Rejecting the recent myopia and division requires some faith in the American people as well. The campaign against “disinformation”—much of it based in the idea that stupid Americans were wildly susceptible to Russian manipulation—has resulted in pointless censorship. We should not make that mistake again. Consider that all of Russia’s propaganda and bribery in Europe, aimed at weakening the continent’s resolve during a war like this, has failed miserably. Putin’s menace and Zelensky’s heroism galvanized Europeans and their leaders to impose unprecedented sanctions on Russia and reinvestment in their militaries in record time. There is no need to ban Russian state propaganda from the Internet. Moscow’s lies are self-discrediting.

 

This moment should also stir the Republican Party to take a hard look at its future. Donald Trump is too enamored with strong men to carry on America’s tradition of fighting tyranny. He views their amorality as a new kind of realism. Republicans have every reason to look higher.

 

And so, too, does Joe Biden. He is the leader of the free world—but he seems be more concerned about his position as the leader of a domestic political party whose elites have spent the past two years embracing the idea that America was born in evil and is awash in racist sin even now.

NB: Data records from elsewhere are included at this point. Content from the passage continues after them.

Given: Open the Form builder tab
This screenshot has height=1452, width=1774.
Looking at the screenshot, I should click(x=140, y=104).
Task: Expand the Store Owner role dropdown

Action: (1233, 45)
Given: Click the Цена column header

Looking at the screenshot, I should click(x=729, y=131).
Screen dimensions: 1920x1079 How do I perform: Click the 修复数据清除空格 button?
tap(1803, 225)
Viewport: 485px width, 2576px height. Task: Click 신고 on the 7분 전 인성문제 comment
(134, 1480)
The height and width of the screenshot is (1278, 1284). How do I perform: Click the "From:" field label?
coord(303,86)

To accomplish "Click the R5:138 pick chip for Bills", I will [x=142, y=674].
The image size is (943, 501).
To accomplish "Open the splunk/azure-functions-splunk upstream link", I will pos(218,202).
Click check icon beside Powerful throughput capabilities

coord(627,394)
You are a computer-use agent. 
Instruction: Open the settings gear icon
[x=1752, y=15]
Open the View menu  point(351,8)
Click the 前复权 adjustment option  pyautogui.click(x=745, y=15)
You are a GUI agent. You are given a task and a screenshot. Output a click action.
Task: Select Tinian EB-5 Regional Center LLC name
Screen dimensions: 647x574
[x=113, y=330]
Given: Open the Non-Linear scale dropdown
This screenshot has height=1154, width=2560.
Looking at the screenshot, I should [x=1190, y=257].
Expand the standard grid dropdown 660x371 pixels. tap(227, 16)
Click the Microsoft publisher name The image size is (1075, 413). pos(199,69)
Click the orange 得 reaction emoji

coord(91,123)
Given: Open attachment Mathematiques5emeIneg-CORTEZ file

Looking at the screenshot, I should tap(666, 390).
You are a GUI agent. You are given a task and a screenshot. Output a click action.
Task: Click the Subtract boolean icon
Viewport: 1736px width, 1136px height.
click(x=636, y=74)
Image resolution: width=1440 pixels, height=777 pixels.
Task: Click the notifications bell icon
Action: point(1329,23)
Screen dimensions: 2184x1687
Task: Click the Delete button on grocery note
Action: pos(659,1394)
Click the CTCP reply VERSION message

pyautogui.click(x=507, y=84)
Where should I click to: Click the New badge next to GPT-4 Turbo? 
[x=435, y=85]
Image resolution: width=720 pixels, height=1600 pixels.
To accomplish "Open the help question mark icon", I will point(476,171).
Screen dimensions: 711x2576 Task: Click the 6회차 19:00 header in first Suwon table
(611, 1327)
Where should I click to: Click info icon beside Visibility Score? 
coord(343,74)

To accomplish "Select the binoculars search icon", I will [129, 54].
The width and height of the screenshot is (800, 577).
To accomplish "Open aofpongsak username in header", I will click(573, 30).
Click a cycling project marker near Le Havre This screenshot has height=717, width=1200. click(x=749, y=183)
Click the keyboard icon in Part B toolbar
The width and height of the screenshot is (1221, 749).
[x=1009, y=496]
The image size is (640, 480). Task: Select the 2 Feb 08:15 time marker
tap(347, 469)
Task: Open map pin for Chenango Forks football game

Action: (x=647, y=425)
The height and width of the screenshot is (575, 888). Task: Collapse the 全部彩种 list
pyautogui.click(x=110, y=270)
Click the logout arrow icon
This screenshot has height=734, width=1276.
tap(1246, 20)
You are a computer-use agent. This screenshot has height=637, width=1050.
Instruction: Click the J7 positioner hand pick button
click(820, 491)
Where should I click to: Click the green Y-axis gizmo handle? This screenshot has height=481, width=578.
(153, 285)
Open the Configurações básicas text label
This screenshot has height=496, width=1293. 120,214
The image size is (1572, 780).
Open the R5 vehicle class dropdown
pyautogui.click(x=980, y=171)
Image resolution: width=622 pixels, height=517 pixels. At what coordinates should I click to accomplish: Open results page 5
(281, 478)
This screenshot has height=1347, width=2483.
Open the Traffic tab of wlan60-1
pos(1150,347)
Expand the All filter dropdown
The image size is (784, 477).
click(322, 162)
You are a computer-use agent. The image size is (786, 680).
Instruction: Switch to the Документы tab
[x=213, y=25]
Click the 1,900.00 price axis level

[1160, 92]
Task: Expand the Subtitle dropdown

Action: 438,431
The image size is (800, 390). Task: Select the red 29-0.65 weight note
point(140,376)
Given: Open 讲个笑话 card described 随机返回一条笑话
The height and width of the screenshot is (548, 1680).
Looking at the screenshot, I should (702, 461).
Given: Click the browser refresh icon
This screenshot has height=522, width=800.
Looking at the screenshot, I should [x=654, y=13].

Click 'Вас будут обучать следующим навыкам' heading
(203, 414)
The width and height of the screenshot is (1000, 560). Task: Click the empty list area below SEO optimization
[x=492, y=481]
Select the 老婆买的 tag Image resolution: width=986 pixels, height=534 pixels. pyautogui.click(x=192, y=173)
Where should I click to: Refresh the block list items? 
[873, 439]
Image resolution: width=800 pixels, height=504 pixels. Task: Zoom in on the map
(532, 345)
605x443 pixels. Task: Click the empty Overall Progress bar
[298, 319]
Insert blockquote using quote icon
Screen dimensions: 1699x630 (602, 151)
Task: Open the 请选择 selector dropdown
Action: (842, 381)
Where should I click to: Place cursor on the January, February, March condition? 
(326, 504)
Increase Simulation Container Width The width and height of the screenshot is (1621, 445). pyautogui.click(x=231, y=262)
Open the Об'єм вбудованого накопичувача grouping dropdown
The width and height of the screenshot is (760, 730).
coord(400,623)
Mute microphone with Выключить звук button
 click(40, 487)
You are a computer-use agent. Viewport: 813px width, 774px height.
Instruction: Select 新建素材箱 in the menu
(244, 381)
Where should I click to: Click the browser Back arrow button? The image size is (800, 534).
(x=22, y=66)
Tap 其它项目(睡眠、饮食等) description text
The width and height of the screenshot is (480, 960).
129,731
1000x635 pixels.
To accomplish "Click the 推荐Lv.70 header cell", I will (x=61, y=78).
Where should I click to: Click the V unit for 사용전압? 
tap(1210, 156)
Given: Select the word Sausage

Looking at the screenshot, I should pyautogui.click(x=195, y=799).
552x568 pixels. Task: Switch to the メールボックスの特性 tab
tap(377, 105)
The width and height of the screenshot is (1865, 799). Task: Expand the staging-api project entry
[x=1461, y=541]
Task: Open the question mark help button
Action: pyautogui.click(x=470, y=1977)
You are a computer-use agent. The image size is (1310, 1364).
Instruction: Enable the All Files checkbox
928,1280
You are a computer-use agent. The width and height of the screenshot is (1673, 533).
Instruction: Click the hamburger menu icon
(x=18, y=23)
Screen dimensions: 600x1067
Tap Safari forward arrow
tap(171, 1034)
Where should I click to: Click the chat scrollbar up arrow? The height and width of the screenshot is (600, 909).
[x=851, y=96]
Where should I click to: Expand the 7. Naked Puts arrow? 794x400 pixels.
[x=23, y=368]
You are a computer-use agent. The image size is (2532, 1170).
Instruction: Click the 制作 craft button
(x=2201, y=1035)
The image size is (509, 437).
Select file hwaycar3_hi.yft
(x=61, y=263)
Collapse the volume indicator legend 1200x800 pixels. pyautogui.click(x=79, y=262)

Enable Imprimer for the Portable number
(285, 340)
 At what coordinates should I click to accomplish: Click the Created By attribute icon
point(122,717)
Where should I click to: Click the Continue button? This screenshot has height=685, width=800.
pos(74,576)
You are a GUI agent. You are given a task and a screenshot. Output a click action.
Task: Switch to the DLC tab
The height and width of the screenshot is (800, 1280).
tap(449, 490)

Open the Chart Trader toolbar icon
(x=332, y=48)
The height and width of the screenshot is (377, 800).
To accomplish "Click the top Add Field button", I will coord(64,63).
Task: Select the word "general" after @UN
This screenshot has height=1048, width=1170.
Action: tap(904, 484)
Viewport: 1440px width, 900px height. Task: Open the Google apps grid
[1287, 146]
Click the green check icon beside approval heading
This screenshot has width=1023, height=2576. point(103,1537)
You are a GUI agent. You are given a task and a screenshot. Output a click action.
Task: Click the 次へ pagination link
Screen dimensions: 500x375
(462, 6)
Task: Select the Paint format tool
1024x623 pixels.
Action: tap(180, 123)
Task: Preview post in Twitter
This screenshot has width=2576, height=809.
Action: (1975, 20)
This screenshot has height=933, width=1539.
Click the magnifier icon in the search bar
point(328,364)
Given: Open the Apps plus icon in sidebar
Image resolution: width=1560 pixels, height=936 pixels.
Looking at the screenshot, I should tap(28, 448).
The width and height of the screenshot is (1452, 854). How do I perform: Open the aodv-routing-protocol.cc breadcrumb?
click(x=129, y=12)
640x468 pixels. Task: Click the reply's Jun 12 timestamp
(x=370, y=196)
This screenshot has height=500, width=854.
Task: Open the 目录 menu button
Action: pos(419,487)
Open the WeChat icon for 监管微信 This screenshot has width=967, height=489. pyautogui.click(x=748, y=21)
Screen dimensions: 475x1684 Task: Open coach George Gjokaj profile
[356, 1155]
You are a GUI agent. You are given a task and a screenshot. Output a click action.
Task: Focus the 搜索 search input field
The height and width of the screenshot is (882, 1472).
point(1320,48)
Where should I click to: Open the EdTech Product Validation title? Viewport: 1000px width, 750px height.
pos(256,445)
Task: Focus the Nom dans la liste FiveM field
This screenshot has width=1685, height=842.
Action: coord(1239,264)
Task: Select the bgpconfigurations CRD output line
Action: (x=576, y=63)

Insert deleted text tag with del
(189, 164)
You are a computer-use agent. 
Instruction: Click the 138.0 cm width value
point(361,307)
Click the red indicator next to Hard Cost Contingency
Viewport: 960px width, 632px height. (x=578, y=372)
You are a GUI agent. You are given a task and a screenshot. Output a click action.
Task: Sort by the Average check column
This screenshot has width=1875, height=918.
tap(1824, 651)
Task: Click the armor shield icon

He has greeted the challenge from Putin with resolve, but he has also defaulted to a strangely passive notion that Putin will fail in his goals because “freedom” will somehow triumph over “tyranny.” That’s not how it works. Tyranny must be resisted and boxed in as a precondition for freedom’s eventual victory. It will not happen on its own. It never does, and it never will.

 

If Biden cannot find a way to greet this moment by saying unambiguously that we are the good guys, that our cause is just, and that we are engaged in a titanic struggle with evil regimes that believe that the only way they can rise is if we fall, history will dub him a dominated weakling.

 

We must prepare for the long struggle ahead. The world has changed. We must change along with it.